2- Shimano Corsair CS400 Musky Reels $25 each
Shakespeare Contender 6'6" Graphite Medium Action Rod $15
Browning Gold Medallion 6’ Graphite Medium-Light Action Rod $15
Eagle GE-UL56 5’6” Graphite Ultra-Light Rod $10
Shakespeare Omni BWR 175 6’ Graphite Musky Rod $15 
All in Good to Excellent Shape. 





---------------

I'm at least thinking about one of the Cosairs and the Musky Rod.

Any input would be awesome. I might do the deal this weekend.


----------



## bearsphan3.14 (Feb 11, 2011)

I don't know about those. But, I hope spring comes your way soon. It seems you have been on a buying spree


----------



## FishyItch (Feb 11, 2011)

Haha...

I actually haven't purchased a whole lot, I've just been really really close on a lot of stuff. My better judgment always seems to kick in right at the last second.
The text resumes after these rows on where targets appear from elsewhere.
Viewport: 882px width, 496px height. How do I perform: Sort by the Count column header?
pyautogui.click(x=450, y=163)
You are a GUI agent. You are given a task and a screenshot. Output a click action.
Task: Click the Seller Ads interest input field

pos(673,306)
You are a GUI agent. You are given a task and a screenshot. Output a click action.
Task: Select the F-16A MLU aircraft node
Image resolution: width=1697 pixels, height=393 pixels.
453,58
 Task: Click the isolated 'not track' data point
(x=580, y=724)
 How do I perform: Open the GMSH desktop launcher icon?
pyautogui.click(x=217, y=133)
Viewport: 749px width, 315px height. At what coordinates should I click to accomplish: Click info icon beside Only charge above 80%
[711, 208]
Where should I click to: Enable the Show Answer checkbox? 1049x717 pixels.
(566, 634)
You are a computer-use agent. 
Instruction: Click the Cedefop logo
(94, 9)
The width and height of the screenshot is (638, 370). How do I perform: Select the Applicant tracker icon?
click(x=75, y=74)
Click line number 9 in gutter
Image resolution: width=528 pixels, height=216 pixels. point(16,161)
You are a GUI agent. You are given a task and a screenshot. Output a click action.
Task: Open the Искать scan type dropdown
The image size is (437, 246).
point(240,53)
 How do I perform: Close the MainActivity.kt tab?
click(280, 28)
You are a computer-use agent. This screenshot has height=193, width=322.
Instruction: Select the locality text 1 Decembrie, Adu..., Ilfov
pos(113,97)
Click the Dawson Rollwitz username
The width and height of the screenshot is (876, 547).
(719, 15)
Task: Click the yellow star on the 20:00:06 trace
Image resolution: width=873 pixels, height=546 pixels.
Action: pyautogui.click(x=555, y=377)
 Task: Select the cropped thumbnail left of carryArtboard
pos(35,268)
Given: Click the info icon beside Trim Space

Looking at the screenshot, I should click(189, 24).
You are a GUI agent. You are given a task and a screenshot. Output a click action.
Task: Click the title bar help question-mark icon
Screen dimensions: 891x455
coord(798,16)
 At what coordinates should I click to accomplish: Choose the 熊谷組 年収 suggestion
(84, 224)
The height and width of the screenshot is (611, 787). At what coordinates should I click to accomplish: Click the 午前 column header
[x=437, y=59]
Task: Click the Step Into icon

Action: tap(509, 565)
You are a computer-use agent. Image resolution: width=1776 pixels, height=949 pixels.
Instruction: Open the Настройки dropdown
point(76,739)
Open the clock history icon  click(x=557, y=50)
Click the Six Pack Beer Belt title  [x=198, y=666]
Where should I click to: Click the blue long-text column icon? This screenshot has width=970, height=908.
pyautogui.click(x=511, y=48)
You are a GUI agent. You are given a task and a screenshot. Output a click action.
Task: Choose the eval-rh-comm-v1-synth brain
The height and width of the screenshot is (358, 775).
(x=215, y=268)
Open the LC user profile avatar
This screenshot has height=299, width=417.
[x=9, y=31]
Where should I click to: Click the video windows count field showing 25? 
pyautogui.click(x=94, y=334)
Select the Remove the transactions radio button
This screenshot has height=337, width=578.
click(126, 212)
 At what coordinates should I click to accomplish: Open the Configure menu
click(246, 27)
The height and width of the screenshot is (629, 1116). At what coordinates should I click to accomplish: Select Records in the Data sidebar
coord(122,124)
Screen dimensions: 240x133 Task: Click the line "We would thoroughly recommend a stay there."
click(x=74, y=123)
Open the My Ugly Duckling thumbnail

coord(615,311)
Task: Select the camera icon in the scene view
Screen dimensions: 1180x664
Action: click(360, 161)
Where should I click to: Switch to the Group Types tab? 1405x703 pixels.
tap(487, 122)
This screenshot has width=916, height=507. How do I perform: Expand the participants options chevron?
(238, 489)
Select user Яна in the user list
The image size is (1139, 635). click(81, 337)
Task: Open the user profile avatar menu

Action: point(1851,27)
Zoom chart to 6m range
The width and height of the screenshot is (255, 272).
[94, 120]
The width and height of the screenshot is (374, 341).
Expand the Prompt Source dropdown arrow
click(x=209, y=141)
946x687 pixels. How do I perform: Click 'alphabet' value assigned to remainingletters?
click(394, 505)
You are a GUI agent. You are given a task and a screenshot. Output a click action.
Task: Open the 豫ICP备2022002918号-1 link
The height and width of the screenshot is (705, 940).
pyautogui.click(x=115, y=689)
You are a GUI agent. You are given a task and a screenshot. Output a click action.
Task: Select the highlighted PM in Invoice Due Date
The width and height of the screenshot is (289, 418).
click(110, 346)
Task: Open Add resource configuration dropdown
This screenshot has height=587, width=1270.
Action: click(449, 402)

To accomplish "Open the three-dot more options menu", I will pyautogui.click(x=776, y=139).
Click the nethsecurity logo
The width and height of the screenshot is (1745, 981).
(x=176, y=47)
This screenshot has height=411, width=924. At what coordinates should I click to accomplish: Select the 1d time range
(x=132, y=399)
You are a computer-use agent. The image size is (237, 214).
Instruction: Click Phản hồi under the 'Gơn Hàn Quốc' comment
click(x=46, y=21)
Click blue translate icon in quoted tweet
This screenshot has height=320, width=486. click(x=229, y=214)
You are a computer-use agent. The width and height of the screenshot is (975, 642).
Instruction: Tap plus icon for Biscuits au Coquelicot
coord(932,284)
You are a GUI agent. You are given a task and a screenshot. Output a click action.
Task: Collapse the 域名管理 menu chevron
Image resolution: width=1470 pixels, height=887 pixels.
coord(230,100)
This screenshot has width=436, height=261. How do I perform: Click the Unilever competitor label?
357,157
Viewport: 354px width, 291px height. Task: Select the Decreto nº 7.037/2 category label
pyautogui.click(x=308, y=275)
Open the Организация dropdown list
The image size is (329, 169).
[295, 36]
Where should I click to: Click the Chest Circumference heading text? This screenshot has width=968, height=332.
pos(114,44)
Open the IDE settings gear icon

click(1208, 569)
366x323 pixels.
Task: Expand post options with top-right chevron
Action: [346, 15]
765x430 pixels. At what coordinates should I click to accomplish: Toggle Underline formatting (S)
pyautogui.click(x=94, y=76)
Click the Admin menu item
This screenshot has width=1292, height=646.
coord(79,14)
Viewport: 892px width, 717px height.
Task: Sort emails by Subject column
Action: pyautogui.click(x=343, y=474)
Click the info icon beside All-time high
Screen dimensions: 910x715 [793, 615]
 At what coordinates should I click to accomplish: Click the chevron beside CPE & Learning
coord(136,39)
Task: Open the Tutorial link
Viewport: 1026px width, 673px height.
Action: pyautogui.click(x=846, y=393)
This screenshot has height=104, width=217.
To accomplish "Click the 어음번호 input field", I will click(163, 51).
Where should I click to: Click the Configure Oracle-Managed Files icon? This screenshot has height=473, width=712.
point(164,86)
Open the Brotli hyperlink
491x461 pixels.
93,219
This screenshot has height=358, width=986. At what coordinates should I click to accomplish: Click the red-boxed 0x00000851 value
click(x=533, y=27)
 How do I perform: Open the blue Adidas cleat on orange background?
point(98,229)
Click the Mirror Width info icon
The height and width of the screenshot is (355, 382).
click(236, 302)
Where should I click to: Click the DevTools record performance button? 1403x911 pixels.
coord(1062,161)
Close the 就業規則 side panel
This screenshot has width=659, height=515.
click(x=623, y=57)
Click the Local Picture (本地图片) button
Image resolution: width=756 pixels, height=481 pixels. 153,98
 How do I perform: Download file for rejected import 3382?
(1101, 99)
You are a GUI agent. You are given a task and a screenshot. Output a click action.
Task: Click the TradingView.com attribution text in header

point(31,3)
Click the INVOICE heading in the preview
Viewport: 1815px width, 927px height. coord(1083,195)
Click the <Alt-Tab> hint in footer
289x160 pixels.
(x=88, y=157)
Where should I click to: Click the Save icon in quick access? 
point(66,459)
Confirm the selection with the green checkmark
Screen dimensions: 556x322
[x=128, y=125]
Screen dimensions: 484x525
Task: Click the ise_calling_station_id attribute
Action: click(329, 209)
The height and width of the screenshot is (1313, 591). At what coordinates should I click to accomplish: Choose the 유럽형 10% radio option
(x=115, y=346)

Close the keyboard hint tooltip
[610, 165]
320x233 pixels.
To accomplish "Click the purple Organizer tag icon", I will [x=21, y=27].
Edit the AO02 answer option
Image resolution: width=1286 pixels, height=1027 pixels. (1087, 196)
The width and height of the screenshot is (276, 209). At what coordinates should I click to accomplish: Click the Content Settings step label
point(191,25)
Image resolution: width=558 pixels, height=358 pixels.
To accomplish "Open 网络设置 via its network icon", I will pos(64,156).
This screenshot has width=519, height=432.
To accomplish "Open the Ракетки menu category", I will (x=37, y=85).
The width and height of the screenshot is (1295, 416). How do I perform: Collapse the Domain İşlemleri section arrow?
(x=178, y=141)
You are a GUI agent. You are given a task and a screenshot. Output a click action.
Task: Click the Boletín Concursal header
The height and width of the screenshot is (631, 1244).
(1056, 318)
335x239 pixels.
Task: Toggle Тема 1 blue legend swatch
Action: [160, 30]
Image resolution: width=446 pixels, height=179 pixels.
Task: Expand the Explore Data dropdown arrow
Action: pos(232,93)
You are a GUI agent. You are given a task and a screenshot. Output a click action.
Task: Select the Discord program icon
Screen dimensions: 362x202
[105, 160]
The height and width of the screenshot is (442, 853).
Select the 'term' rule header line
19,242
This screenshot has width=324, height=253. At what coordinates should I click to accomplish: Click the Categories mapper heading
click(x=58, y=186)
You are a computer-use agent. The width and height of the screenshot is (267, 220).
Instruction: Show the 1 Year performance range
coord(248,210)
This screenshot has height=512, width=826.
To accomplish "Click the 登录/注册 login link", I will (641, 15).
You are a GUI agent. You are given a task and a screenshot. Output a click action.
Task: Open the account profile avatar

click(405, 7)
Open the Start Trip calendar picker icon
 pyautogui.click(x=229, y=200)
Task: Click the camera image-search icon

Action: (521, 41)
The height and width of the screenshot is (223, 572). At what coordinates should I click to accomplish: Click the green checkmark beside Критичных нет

But you're right...I need spring. I think all of us northern guys do.


----------



## Musky Tom (Feb 16, 2011)

Got a Corsair when I bought a used muskie rod...it's crappy for casting, but I'm thinking of using it for trolling
I don't think it's one of the better reels shimano produced (and I like shimano), but at $25.00, can't go wrong
Tom


----------



## ITGuy (May 15, 2011)

I know this is an older post but figured I would respond. I had a Shimano Corsair for about a month and it fell apart. Took it back to Sport's Authority and got a second one. The second one fell apart within a month as well, took it back as well. Not a very good Shimano reel. Worst Shimano I have ever owned.


----------



## bcbouy (May 16, 2011)

if you like those type of reels,try to find an ambassadeur.the old 6000's are good.they are fairly cheap. ive pulled in a 50 lb. salmon on one.


----------



## pelagicbldr (May 24, 2011)

Junk in comparison to others available. Won't hold up long with hard fishing. Not made for a diehard!


----------



## PlainBassCrazy (Jun 13, 2011)

I have a corsair CS300 nice reel very smooth and casts far I have mine loaded with 20 and use it for striped bass and northern pike. I just dont think Id give 25 bucks a reel unless they are in like new condition! they were only 40 to 45 bucks new.


----------



## PlainBassCrazy (Jun 13, 2011)

pelagicbldr said:


> Junk in comparison to others available. Won't hold up long with hard fishing. Not made for a diehard!




they'll hold up they just dont take abuse and neglect well... ive fished with my CS300 in 3 different states for multiple species of fish even some salt water fishing in the gulf of mexico its landed hundreds of fish some upwards of 25-30 lbs only had one piece break on it and it was my fault for over tightening the line guide pawl cap. Keep it clean and lubricated and they will last.


----------